“Solar taxi” starts record trip round world
Swiss adventurer Louis Palmer has set off from Lucerne in his "Solartaxi", the first motor vehicle not powered by fossil fuel to attempt to travel around the world.
Palmer’s circumnavigation – which he hopes will highlight the problem of global warming – is set to take around 15 months and cover at least 50,000 km, 50 countries and five continents.
“I got the idea when I was 14,” Palmer told swissinfo, before he set off from outside Lucerne’s culture and convention centre on July 3. “That was the first time I saw a solar-powered car and I thought ‘If it’s possible to drive a solar-powered car around a city, why is it not possible to drive one around the world?'”
Palmer, a travel editor and teacher when not working his way round the world, has already bicycled across five continents and worked as a photographer in Afghanistan.
The motivation for his latest adventure is the global warming crisis.
“I want to show that solutions to global warming exist, and this Solartaxi is just one example to show that if we really want to stop global warming, don’t hesitate – just do it.”
No emissions
At a time when climate change and fuel resources are rarely out of the headlines, Palmer wants to demonstrate that sustainable technologies are already perfectly suited to everyday use and that they can even be used to go around the world.
“I want to make people use solar energy. I want people to realise that they can drive cars with solar energy so there is no need for petrol cars. Petrol cars in my opinion are out.”

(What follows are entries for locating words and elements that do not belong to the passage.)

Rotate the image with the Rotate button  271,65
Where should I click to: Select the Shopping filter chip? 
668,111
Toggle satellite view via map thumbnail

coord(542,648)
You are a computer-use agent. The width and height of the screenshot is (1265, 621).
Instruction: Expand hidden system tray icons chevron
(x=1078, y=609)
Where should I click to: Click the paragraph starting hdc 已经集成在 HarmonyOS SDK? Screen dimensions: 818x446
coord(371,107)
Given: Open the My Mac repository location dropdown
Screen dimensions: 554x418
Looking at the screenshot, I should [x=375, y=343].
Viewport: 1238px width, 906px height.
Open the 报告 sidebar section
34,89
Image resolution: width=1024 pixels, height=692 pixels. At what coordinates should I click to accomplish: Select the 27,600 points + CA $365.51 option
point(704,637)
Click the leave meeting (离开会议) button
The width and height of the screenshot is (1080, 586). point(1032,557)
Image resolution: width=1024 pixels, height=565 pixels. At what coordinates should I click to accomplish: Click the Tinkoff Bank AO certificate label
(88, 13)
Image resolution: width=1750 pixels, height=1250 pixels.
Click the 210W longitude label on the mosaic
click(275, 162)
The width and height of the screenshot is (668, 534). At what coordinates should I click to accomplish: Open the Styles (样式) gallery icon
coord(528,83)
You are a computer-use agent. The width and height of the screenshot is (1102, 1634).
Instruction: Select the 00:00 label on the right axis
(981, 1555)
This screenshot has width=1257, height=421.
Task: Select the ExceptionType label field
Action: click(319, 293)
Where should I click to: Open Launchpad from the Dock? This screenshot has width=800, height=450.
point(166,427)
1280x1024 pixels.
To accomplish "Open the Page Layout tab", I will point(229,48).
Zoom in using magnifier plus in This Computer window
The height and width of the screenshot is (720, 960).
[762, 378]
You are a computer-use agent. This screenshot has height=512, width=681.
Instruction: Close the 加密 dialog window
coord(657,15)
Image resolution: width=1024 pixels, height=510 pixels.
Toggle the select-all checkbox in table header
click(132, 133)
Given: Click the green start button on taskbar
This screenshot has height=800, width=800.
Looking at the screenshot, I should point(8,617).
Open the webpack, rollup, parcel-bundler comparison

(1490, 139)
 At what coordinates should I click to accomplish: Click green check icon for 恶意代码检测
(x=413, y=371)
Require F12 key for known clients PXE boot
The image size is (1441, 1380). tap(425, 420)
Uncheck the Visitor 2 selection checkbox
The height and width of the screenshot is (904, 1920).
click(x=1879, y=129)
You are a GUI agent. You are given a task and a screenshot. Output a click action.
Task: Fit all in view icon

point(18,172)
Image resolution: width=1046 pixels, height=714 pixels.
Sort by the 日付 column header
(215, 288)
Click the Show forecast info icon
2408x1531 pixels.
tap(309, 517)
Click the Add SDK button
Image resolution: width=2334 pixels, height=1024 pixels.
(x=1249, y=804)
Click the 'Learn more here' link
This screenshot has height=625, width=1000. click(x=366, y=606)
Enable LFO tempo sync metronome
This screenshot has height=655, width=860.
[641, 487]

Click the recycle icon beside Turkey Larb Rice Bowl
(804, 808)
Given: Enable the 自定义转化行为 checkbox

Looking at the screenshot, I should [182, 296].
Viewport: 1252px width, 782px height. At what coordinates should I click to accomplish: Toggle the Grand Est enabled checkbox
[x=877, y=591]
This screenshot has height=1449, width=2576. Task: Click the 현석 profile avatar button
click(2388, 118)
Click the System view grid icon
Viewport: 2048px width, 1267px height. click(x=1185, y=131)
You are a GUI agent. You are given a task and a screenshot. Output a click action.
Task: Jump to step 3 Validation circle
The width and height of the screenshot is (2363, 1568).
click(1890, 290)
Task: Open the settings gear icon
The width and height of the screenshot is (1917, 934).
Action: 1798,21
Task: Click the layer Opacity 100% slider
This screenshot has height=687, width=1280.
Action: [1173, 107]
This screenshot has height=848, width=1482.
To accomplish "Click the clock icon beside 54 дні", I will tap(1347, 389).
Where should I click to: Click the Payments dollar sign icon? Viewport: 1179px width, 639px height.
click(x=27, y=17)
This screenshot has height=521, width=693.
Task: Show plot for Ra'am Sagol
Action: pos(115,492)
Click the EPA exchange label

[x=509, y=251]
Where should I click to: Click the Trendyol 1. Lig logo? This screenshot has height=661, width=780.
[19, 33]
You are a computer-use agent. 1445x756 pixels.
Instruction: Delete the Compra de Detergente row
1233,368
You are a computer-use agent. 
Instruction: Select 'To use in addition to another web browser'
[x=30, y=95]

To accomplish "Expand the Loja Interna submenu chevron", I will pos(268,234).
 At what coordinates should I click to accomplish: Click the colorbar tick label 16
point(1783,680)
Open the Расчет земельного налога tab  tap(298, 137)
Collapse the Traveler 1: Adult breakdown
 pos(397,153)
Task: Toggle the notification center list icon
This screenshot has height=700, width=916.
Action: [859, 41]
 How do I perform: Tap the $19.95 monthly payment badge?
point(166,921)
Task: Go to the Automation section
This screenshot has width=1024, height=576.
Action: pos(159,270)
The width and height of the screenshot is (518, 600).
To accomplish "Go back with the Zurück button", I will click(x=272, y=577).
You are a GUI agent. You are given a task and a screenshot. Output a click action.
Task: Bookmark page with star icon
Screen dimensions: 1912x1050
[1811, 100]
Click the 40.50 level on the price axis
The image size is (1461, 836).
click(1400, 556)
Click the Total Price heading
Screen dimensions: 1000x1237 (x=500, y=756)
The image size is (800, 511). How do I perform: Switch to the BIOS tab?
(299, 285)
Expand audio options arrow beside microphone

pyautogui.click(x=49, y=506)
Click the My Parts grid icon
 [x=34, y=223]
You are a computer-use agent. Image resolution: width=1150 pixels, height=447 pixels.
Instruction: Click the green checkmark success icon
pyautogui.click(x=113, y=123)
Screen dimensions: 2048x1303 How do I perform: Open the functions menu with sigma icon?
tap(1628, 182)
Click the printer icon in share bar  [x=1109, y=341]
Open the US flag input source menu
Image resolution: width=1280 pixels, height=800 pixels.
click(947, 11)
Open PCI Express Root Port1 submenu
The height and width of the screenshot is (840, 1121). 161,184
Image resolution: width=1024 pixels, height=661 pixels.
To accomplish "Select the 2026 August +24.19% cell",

The Solartaxi consists of a solar vehicle and trailer with solar cells. The vehicle is powered totally by solar energy: 50 per cent of the energy comes from the solar cells on the trailer; the other 50 per cent is produced and fed into the power grid on the roof of the Swisscom building just outside Bern and accessed via power sockets en route.
The vehicle, which has a maximum speed of 90km/h, thus uses electricity from 100 per cent renewable energy and releases no emissions into the atmosphere.
It is however being accompanied by a conventional vehicle carrying everything needed for a trip around the world.
Room for two
The three-wheeler has space for an additional person and Palmer is using this to pick up fellow travellers along the way. Passengers can also drive, as the steering wheel slides across.
Swiss psychiatrist and balloonist Bertrand Piccard, who intends to fly around the world in his solar plane “Solar Impulse” in 2011, was the Solartaxi’s first fare.
Piccard soon hopped out, but six days after leaving Lucerne – to where the Solartaxi will hopefully return – it pulled into the Swiss embassy in Berlin.
The final route will depend on the invitations the team receives. Palmer is urging people – politicians, scientists or anyone involved in global warming – to contact him, wherever they are in the world.
“I have a rough idea [of the route],” he said. “I want to go from West to East. I want to follow the Silk Road [an interconnected series of ancient trade routes from China to the Mediterranean] across the Middle East and then down to India and then Australia.”
Will he be consulting the global warming “Goracle” himself: ex-vice president Al Gore? “I’ve got to make it to the United States first. Once I’m there I’ll call him and hopefully he’ll talk to me.”
Palmer is delighted by the reaction to his project, which he says has definitely been “Great idea – good luck!” rather than “That’s impossible – you’re crazy!”
“Maybe you have to be slightly crazy, but what choice do you have?” he said. “Do you want to do what everyone else in the world does? I think that’s crazy.”
swissinfo, Thomas Stephens
Switzerland receives about 40,000 billion kilowatt/hours of sunshine annually, or 220 times more than the country’s entire energy requirements.
There are more than 40,000 solar heating systems with a total surface of around 350,000 square metres.
Another 1,800 solar electricity systems are tied to the power grid, and countless others are in private hands, with a total surface of 170,000 square metres.
Altogether they produce 0.3% of the country’s heating requirements and 0.03% of its electricity.
Switzerland has 400 million square metres of roof surfaces that could be used for solar energy.
In 1990 a solar-powered car designed by Biel’s engineering school won the World Solar Challenge across Australia.
In May 2007 the Sun21 boat successfully completed a trans-Atlantic crossing.
In 2009 a 30-metre boat known as Planet solar will try to circumnavigate the globe.
In 2011 Swiss adventurer Bertrand Piccard hopes his Solar Impulse aircraft will fly around the world.
In the Intergovernmental Panel on Climate Change report in February, scientists said it was “very likely” – or more than 90% probable – that global warming was man-made.
The report predicts a “best estimate” that temperatures will rise by 1.8-4°C in the 21st century, within a likely range from 1.1-6.4°C.
The study projects a rise in sea levels of 28-43cm in the 21st century – and said bigger gains could not be ruled out if ice sheets in Antarctica and Greenland thaw.